Oscar: Oh, it's fine. It's okay. It's okay. It's okay.
Michael Scott: No. No. No, it's not. I just... I feel terrible about it. I have been calling people faggy since I was in junior high, and I have never made this mistake. If I don't know how to behave, it is because I am just so far the opposite way. You know? I'm just... I... I can't even imagine the thing... Maybe we could go out for a beer sometime and you could tell me how you do that to another dude.
Oscar: That sounds like a great, wonderful idea. Let's do that.
Michael Scott: [Michael has called Oscar faggy without knowing Oscar is gay] Listen, man, I am so sorry. I had no idea.
Oscar: Oh, it's fine. It's okay. It's okay. It's okay.
Michael Scott: No. No. No, it's not. I just... I feel terrible about it. I have been calling people faggy since I was in junior high, and I have never made this mistake. If I don't know how to behave, it is because I am just so far the opposite way. You know? I'm just... I... I can't even imagine the thing... Maybe we could go out for a beer sometime and you could tell me how you do that to another dude.
Oscar: That sounds like a great, wonderful idea. Let's do that.
Posted on 11/28/15 at 11:54 am to Notro
Michael: It's like, a girl says she'll make out with you, but then her boyfriend is waiting around the corner with a pee-filled balloon.
Pam: We can't help you if you don't just tell us what happened.

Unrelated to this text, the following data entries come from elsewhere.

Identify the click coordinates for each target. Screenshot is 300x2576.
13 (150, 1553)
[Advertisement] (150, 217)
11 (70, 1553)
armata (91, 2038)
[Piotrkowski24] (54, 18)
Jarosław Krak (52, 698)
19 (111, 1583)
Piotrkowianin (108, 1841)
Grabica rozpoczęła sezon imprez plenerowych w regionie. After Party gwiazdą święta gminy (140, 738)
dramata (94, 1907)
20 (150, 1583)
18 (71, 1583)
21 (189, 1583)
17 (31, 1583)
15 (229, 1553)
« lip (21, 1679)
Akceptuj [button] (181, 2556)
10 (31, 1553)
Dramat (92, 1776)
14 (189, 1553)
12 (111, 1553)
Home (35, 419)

Michael: I got hit in the face with a pee-filled water balloon, Pam, ok? I don't know how they did it. They filled the balloon with pee. A funnel? I don't know. Is that clear enough for you?
Pam: We can't help you if you don't just tell us what happened.
Michael: I got hit in the face with a pee-filled water balloon, Pam, ok? I don't know how they did it. They filled the balloon with pee. A funnel? I don't know. Is that clear enough for you?
This post was edited on 11/28/15 at 11:55 am
Posted on 11/28/15 at 12:48 pm to trom83
When two men are gay how do they know which ones penis will open up to accept the other one?
Posted on 11/28/15 at 12:59 pm to Breesus
quote:
When two men are gay how do they know which ones penis will open up to accept the other one?
ANGELA: What is it called when two men intertwine their penises like the snakes on the medic-alert bracelet?
TOBY: Oh... uh...
ANGELA: Is it called red-vining?
DWIGHT: Is it called red-vining?
TOBY: I don’t...
DWIGHT: We heard it was called red-vining.
ANGELA: People red vine.
Posted on 11/28/15 at 1:00 pm to trom83
quote:
If anyone gives you 10,000 to one on anything, you take it. If John Mellencamp ever wins an Oscar, I am going to be a very rich dude.
quote:
It appears we're one bathrobe short.
Take it from Toby.
This post was edited on 11/28/15 at 1:05 pm
Posted on 11/28/15 at 1:19 pm to trom83
quote:
Last year, Creed asked me how to set up a blog. Wanting to protect the world from being exposed to Creed's brain, I opened up a Word document on his computer and put an address at the top. I've read some of it. Even for the Internet, it's... pretty shocking.